Penso que essa fantasiosa ideia de que a pensão alimentícia deva sempre corresponder a trinta por cento (30%) dos ganhos do alimentante possa ter surgido da recorrência do percentual em alguma localidade, como resultado, talvez, da comodidade de alguns juízes de varas de família, os quais, sem vocação para lidar com o tema, utilizavam indistintamente tal percentual para se livrar dos processos de alimentos, sem, contudo, examinar as condições pessoais e particularidades de cada caso.
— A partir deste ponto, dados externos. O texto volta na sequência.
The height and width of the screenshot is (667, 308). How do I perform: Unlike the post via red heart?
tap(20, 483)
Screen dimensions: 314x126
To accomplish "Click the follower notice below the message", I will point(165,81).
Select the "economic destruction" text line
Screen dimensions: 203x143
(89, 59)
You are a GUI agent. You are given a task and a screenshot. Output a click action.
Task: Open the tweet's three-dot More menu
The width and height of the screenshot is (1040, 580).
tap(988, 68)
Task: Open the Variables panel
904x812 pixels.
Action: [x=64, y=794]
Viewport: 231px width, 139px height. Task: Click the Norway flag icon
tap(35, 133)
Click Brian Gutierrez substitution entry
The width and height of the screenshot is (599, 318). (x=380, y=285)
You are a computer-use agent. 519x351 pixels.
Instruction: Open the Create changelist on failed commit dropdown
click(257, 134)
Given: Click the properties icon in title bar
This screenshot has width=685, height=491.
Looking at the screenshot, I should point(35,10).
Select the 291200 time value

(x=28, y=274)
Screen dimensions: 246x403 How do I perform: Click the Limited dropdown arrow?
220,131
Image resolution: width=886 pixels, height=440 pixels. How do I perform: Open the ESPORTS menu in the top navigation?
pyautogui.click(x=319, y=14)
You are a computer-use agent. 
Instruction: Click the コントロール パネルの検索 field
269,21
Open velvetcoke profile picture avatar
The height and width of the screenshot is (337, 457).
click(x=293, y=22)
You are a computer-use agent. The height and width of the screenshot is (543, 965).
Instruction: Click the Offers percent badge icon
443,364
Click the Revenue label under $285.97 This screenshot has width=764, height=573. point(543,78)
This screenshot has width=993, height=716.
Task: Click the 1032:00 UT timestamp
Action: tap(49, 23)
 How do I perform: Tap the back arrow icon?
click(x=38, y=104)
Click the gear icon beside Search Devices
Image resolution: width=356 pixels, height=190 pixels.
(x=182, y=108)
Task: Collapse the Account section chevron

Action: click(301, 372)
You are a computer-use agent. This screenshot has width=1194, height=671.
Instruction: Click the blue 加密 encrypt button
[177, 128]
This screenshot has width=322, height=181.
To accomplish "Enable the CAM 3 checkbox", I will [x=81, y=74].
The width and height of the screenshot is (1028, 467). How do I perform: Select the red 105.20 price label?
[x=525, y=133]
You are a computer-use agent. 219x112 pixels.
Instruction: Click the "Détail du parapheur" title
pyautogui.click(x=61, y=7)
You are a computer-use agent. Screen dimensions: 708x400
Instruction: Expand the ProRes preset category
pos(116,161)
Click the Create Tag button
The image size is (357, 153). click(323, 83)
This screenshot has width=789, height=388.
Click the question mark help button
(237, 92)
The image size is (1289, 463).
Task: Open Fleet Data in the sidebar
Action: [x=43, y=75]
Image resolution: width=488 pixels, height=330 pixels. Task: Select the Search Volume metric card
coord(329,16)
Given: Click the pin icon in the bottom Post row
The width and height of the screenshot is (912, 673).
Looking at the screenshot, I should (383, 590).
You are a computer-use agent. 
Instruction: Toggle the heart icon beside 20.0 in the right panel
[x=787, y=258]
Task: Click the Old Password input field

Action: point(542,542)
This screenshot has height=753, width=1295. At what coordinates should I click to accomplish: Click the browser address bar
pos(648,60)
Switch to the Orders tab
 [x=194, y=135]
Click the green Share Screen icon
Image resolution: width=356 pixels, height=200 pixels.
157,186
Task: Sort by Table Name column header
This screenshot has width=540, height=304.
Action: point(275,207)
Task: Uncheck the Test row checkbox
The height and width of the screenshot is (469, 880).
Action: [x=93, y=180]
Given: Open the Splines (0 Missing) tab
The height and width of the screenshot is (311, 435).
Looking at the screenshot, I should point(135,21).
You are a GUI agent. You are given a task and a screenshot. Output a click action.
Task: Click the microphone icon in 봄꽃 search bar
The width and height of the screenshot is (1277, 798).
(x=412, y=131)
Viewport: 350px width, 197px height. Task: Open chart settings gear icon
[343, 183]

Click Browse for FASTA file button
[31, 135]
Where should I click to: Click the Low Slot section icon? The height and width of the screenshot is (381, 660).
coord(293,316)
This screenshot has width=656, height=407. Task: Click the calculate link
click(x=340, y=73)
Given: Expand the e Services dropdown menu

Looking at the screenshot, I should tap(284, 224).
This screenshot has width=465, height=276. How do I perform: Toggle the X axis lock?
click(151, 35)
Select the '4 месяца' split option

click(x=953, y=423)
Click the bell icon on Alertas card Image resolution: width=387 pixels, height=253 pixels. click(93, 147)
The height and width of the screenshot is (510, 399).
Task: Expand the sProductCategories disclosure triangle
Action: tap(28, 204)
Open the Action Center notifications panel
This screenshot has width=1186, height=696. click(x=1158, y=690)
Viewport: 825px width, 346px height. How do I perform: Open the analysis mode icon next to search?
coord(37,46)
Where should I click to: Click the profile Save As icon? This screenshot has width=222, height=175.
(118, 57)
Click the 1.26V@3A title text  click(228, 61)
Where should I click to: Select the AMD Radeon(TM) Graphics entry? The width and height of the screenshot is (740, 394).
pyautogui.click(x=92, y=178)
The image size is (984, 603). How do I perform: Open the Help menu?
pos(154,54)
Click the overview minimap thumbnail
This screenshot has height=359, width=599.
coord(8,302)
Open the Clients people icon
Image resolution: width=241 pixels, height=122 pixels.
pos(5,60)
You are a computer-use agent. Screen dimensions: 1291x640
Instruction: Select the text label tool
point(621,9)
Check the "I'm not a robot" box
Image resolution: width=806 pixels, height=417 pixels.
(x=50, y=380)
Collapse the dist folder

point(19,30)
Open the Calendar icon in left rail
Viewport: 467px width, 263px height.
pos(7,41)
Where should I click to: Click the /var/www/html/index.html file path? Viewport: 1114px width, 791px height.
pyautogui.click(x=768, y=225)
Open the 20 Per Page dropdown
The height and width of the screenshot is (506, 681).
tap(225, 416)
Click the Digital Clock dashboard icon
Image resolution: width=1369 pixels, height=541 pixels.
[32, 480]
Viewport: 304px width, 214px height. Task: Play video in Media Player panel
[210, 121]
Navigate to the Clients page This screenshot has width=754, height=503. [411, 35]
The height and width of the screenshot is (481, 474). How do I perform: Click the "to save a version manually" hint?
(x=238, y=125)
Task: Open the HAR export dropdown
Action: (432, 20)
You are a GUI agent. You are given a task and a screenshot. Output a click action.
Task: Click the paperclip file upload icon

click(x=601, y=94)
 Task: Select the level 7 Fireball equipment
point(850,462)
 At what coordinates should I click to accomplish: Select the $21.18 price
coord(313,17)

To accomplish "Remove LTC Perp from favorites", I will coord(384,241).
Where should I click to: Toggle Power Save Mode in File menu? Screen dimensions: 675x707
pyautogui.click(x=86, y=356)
Todavia, a prática da fixação indistinta constitui minoria no Poder Judiciário, pois, geralmente, as peculiaridades de cada caso são sempre analisadas, ainda que de forma perfunctória, em razão do elevado número de processos e reduzido número de juízes. Ademais, nosso sistema jurídico permite que as partes desafiem as decisões dos juízes monocráticos, mediante a interposição de recursos a uma instância superior, onde o caso tornará a ser analisado.

O certo é que não existe uma regra fixa e objetiva para o arbitramento dos alimentos. Como se diz no jargão forense, não existe “receita de bolo” para tal fixação.

O parâmetro legal para a quantificação dos alimentos, desde o revogado Código Civil de 1916, tem sido a obediência ao chamado binômio necessidade x possibilidade. Ou seja, os alimentos devem ser fixados de forma que atendam às necessidades daquele que os reclama, mas que, ao mesmo tempo, estejam dentro das possibilidades financeiras daquele que irá suportá-los.

Essa regra erige do §1.º do art. 1694 do Código Civil vigente: “§1.º - Os alimentos devem ser fixados na proporção das necessidades do reclamante e dos recursos da pessoa obrigada”.

Atualmente, boa parte da doutrina do Direito das Famílias já fala na fixação dos alimentos de acordo com o trinômio necessidade x possibilidade x proporcionalidade, de modo que além das necessidades do alimentando e possibilidades dos alimentante, também seja considerada a proporcionalidade na fixação, para assegurar que o valor determinado pelo juiz seja suficiente à garantia da dignidade do alimentando, sem contudo, permitir o seu enriquecimento sem causa.

O que, de fato, deve ser levado em conta para se estimar o valor dos alimentos são as necessidades do alimentando (moradia, alimentação, educação, saúde, lazer, etc) e as possibilidades da pessoa obrigada ao pagamento. Assim, deverá haver equidade na fixação dos alimentos de forma que o valor das necessidades do alimentando esteja equalizado com as possibilidades financeiras do alimentante.

Dessarte, pode ocorrer casos em que o valor necessário à manutenção dos filhos corresponda apenas a cinco (5%) ou dez por cento (10%) dos rendimentos do genitor obrigado ao pagamento, ou, ainda, que a necessidade seja superior à cinquenta por cento (50%), valendo lembrar que nem sempre há como mensurar os rendimentos do alimentante, tal como ocorre, por exemplo, no caso de profissionais liberais, empresários e comerciantes.

Nessas hipóteses os alimentos costumam ser fixados em valor preciso, mediante a estipulação de um índice de reajuste mensal ou anual, pois a lei expressamente o exige. Normalmente, o índice escolhido pelos magistrados costuma ser o salário-mínimo fixado pelo Governo Federal, porquanto seus reajustes acompanham o aumento dos preços dos produtos e serviços, além de facilitar a liquidação dos cálculos nos casos de execução.

Por fim, vale a lembrança de que a responsabilidade pela criação e sustento dos filhos é de ambos os genitores (CF/88, art. 229), pelo que, em regra, as despesas dos filhos devem ser rateadas entre pai e mãe, não podendo recair somente sobre os ombros de um deles.